It is a bullish sentiment that gathered steam through 2010. With few projects initiated in 2009, there will be a shortage in the supply of rental apartments this year. Combined with a stabilizing economy, continuing uncertainty in single-family home prices, and echo boomers boosting demand, it will be heaven for multifamily in 2011.
Expect rents to grow at rates unseen since the early 1990s, when the sector experienced a similar pullback in construction. However, will these good times be sustainable? Or will heaven crash back down to earth as soon as 2012?
There is compelling evidence that effective rents will indeed post strong growth in 2011. Despite moribund economic growth in 2010, apartment vacancies fell sharply, ending the year at 6.6% after starting from a record-high base of 8%. Concessions that included subsidies for utilities and broker commissions as well as months of free rent were withdrawn swiftly.

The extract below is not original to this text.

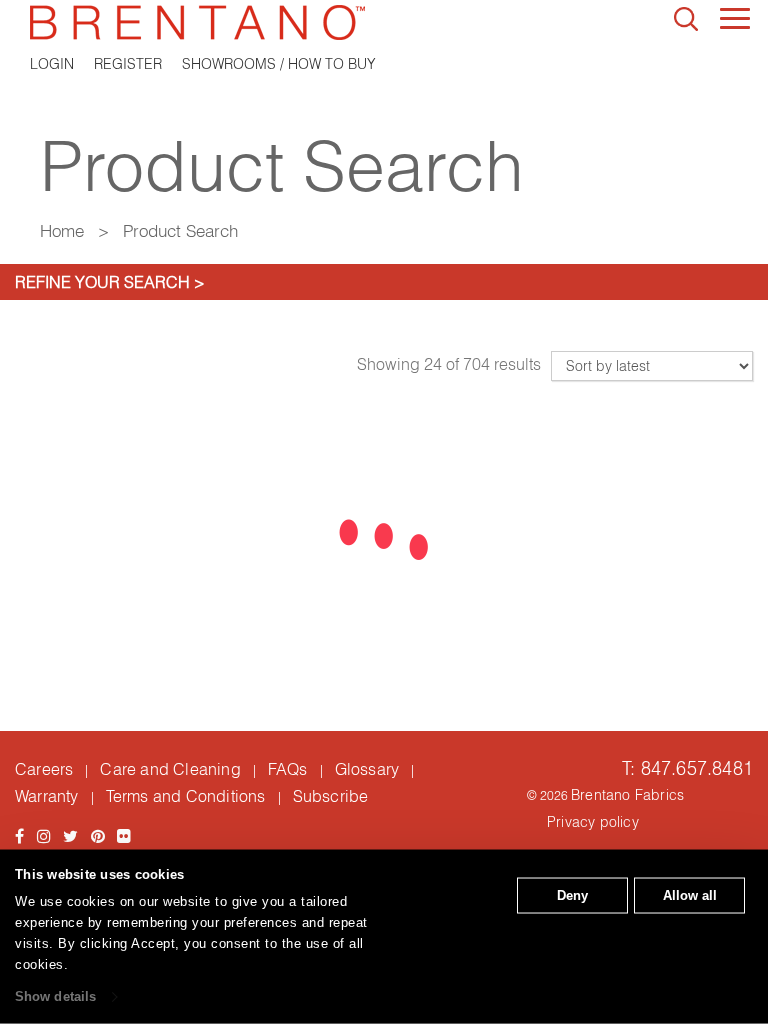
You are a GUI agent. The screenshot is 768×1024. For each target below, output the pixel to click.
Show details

National effective rents grew by 2.3% in 2010, a healthy rebound given the record 2.9% decline in 2009. And this was when about 94,000 apartment units came on line and jobs were growing at a disappointing rate.
A rising tide
Inventory growth will contract significantly in 2011. Reis projections add up to only about 51,000 units coming on line in 79 major metro markets. This is less than half of the 113,000 unit annual average over the last five years. These figures come from building by building surveys of developers across 79 major markets; the numbers might shrink even further if projects are delayed to 2012.
With economic growth expected to be close to 4%, job creation will ramp up, particularly for younger age groups that tend to be renters. The resulting increase in demand combined with a shortage in supply will boost effective rent growth significantly, and not only for typical high rent growth cities like New York. For some places like the Dupont/Logan Circle and Capitol Hill/Southwest submarkets in Washington, D.C., effective rents may post growths above 10%.
… will not lift all boats
Nevertheless, it would be foolish to think that every submarket will post strong gains in rents. Any benefit from a supply shortage in 2011 will be diluted if a market is contending with vacant space from overbuilding in recent years. A large shadow market of unsold condominiums being rented out by individual owners will also exert downward pressure, as I discussed in my column last June.

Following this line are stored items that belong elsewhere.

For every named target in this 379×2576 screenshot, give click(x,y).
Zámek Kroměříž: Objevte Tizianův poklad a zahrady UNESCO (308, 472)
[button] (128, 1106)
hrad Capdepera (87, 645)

The experience of New York City may be illustrative. Manhattan submarkets have always benefited from relatively constrained supply: the entire island occupies roughly the same space as the Dallas-Fort Worth International Airport. But some Manhattan submarkets like Midtown West experienced a surge in building in recent years, and will not post rent growth above 10% like apartments downtown or the Upper East Side might.
Similarly, apartments in South Florida, Nevada and Arizona will contend with persistently high unemployment rates and resulting depressed demand through the year. It is unlikely that strong rent growth will come from states that are still dealing with a hangover from the last recession.
Sobering reality to hit in 2012
The critical question is whether strong rent growth will be sustainable after 2011. Developers are keenly aware that there are profits to be had from owning apartment properties. Assuming that permits and financing are available, it only takes about nine to 18 months to build a 200-unit multifamily complex, and there is evidence that developers are rushing to break out the shovels.
Reis also tracks buildings with planned and proposed deliveries, but no firm dates of completion, and these soft estimates for 2012 have risen from approximately 90,000 units four quarters ago to close to 170,000 as of the latest tally.
Not all of these projects will be completed in 2012, but the supposed benefits from constrained inventory growth may not last long if an increase in supply outpaces demand. Sky-high rent growth may revert to numbers closer to the long-term average sooner than investors wish.
Victor Calanog is head of research and economics for New York-based research firm Reis.